ELF/SyntheticSections.cpp
1712–1715

Yeah. I did that initially and rewrote later, because that looks a bit bulky for my eye after clang-format.
Made as nested again.

1724

We initialize File->Sections in the same order they are in objects section table:
https://github.com/llvm-mirror/lld/blob/master/ELF/InputFiles.cpp#L282

From my observations input sections in objects are always being sorted by file offset.
(just because usual code seems assigns file offsets for sections first and then writes them in the same order or something like that)
That probably not a mandatory requirement, but looks to be reasonable assumption.

I can probably add some additional assert-check to verify array is sorted or call sort explicitly, not sure if latter worth to do.

Not relative to this patch:
Another Idea I had in mind is to make DWARFAddressRangesVector to store not only Low/High index, but also a object::SectionRef for example.
That would remove the need of returning fake section address from llvm::LoadedObjectInfo::getSectionLoadAddress and should allow LLD to get
section index from SectionRef somehow. Then we will not need any loops for doing a range section search and approach would be cleaner and faster.
But that would require DWARF parsers API change, I would probably not do that change right now, because it is not yet clear if we want it or not, because for example using relocated output for building index solves this problem in a different way, but at the same time I guess we can build index using multithreading and it is probably easier to not use relocated output for that and just parse each file in a parrallel loop. I am going to investigate that all and for now would go with current patch as it is simple LLD side solution that gives solid instant speedup.

1728

I though about that too. As far I understand that can happen only if we have some broken range in DWARF,
like corrupted entry in .debug_ranges section. I probably do not see other way to achieve that.
And that is a dillemma about what to do then. We can do additional check of course, but at the same time,
AFAIK LLD policy is that we are OK to produce broken output if input was broken.

I can do additional check here and error out, just don't sure if we really need it (how much the case is real to happen).

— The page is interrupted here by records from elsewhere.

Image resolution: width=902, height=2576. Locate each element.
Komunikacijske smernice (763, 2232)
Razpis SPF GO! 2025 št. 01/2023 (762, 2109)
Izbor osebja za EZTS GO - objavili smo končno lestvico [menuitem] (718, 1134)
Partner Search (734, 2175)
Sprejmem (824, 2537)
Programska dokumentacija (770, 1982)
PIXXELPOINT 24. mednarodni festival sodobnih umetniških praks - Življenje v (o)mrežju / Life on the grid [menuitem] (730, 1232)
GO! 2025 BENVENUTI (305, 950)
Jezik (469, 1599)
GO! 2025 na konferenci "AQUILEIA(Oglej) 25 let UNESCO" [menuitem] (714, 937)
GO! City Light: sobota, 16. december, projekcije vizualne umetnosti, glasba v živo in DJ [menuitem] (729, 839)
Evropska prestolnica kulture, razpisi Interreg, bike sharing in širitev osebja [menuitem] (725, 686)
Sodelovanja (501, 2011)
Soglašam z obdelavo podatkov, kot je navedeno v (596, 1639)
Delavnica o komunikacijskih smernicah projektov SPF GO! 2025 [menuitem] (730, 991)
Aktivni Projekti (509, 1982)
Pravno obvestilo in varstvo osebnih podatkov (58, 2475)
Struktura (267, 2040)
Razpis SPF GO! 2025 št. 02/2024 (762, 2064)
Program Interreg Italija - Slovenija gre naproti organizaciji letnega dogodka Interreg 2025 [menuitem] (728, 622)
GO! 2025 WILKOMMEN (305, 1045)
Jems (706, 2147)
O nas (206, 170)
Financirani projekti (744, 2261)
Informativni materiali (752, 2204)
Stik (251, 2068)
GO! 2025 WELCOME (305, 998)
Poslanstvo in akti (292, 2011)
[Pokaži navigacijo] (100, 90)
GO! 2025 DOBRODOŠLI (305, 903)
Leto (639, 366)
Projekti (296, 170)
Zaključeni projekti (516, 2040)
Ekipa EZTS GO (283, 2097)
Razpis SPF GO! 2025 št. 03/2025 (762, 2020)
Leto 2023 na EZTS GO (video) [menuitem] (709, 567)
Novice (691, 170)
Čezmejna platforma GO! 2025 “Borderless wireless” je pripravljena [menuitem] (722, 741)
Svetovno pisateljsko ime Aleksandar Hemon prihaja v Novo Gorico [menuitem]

dblaikie added inline comments.May 5 2017, 2:13 PM
ELF/SyntheticSections.cpp
1724

If it's not guaranteed by ELF to be sorted - best not to rely on it. You might be able to construct a test case by modifying LLVM's MC layer and having it produce the headers in reverse order (or just swapping the first two, etc).

grimar added inline comments.May 12 2017, 3:49 AM
ELF/SyntheticSections.cpp
1724

I see, thanks for suggestion and your time. I think this patch becomes a bit complicated solution then. If we need to add sorting that probably will bring some slowdown and code complication, new testcase with swapped sections will be just temporarily needed, because if we will change the DWARF parsers API to return section index for ranges somehow instead, for example, we will not need to do any slow things like sorting+searching on LLD side anymore at all.

Today I posted patch for building .gdb_index in a multithreaded way (D33122). That patch also suffers from weakness I am trying to fix here.
If will be desided that we are fine to go with D33122, then it seems to me that it will worth to extend DWARF API instead of continue work on this patch.

grimar abandoned this revision.May 15 2017, 3:12 AM

I believe D33183 is much better.